Leafing through The Transmission of the Lamp (trans., Ogata) I came across an interesting dialogue between Bodhidharma and his disciple, Hui K’o. Bodhidharma told Hui K’o the following:
“I have with me the Lankavatara Sutra in four scrolls which I will also give to you. This contains the essentials of the Tathagata’s spiritual doctrine and allows all sentient beings to develop enlightenment. Since I came here I have been poisoned five times, and each time I extracted the poison in order to examine it. When it was placed on the stone, the stone was broken. I became willing to leave southern India for this eastern land because I had a vision of the Mahayana (existing) in Shen State in Ch’ih Prefecture. I sailed on the sea and crossed the desert to seek for a man for the sake of the dharma. During my search I could find only people who were like stammering fools, but now I have gotten you and have transmitted the message to you.”
What got my attention was the fact that Bodhidharma was poisoned some five times. Apparently, he was unpopular with one or more people who knew of his arcane Mahayana teaching; who thought it might be better for Buddhism if Bodhidharma were dead. But such hatred didn’t stop with Bodhidharma. After Bodhidharma had died at Lo River and was buried by Hui K’o, the latter decided to head north to teach Bodhidharma’s arcane doctrine only to encounter a similar problem as his late master.
At that time in the north, there was a Zen master by the name of Tao-heng who had a rather large following. When he had learned of Hui K’o’s teaching he remarked that it was the teaching of Mara the Evil One. Subsequently, he believed it was necessary to terminate the propagation of Hui K’o’s teaching. But Hui K'o's teaching proved stronger. Having failed, Tao-heng then decided that it might be better for his own school if Hui K’o were eliminated altogether. Zen master Tao-heng then paid an imperial guard to assassinate Hui K’o. But even this didn’t work. The assassin could not bring himself to slay Hui K’o when he drew his sword. In fact, he awakened to the mysterious Dharma expounded by Hui K’o. After that, Zen master Tao-heng apparently repented.
Incidentally, it was said of the teaching of Hui K’o that it was "obscure and dark". Hui K'o eventually died without producing any heirs.
Trying to make sense of this, one cannot help but remember what happens to sages when they achieve notoriety among their so-called religious peers. From the Buddha to Socrates—and to Jesus and his apostles, none have fared well because, in my opinion, they taught and practiced esoteric doctrines—especially, that our true nature is fundamentally free of the physical body.
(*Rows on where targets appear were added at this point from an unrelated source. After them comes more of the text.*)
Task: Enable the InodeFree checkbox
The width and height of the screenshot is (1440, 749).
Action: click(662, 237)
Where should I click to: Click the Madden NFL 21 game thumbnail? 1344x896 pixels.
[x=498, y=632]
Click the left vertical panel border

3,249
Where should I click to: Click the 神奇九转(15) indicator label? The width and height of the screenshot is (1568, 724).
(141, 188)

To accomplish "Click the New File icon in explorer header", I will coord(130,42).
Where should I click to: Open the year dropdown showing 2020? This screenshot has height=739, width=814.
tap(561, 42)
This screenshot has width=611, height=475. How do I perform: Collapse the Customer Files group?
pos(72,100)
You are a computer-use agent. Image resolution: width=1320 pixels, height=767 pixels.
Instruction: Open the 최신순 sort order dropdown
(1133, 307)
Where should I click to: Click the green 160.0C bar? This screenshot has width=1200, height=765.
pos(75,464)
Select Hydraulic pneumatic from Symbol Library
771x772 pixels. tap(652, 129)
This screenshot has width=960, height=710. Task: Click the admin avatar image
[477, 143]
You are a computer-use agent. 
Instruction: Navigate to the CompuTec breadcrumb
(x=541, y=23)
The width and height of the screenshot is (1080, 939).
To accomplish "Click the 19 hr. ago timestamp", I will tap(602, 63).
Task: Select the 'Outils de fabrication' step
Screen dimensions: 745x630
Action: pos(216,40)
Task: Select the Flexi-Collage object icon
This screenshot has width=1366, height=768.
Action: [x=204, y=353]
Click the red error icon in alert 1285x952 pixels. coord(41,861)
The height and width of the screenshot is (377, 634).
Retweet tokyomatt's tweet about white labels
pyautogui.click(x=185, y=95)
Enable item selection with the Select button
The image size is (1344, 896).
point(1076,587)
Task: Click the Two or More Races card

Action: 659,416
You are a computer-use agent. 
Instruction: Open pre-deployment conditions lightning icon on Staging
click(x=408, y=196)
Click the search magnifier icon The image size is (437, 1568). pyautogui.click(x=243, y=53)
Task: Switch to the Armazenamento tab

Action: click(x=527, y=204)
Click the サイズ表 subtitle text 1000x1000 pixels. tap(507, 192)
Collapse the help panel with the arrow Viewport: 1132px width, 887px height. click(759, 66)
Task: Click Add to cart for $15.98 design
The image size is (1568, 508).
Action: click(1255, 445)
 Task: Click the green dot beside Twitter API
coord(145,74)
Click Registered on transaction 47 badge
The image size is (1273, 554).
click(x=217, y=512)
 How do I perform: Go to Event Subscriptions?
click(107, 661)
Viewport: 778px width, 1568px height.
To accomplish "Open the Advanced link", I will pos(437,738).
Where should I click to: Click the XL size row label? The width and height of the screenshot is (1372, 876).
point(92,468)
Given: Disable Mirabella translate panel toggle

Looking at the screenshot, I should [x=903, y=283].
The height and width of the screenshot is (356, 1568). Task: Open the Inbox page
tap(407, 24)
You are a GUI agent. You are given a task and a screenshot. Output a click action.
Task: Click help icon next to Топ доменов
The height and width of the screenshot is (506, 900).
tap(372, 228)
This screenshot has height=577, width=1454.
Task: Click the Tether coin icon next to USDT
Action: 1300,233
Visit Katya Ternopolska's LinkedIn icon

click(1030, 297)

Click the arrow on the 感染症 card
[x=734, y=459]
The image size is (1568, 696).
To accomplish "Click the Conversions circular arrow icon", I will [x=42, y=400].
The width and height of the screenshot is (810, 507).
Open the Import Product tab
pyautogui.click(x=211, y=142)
So why do their teachings draw such ire from their peers? To be sure, the question is difficult to answer. Part of the answer may lie in the fact that such sages like Bodhidharma and Hui K’o alienate themselves from the common beliefs and practices of religion which are only concerned with normative and semantic dimensions.
We might also wonder if Tao-heng, and those who tried to poison Bodhidharma, may have feared a loss of personal authority which was entirely based on a normative and semantic understanding of Buddhism. If we can accept this, then we can draw the tentative conclusion that those like Tao-heng were never actually interested in sounding the depths of true religion (saddharma). They found it easier to prey on the credulous which was an easy means of gaining authority as well as wealth.
By comparison, authority for the Buddha, and of course, Bodhidharma, rests with absolute Mind, itself. Such authority can never be human based since human experience is inconstant and ego-centric. In fact, in true religion, we must always give up any personal ambition for authority, least we unwittingly worship ourselves which, therefore, makes religion false. This becomes strikingly apparent after we gain an authentic glimpse into Mind. This glimpse alone surpasses the human dimension rendering the question of human based authority almost laughable.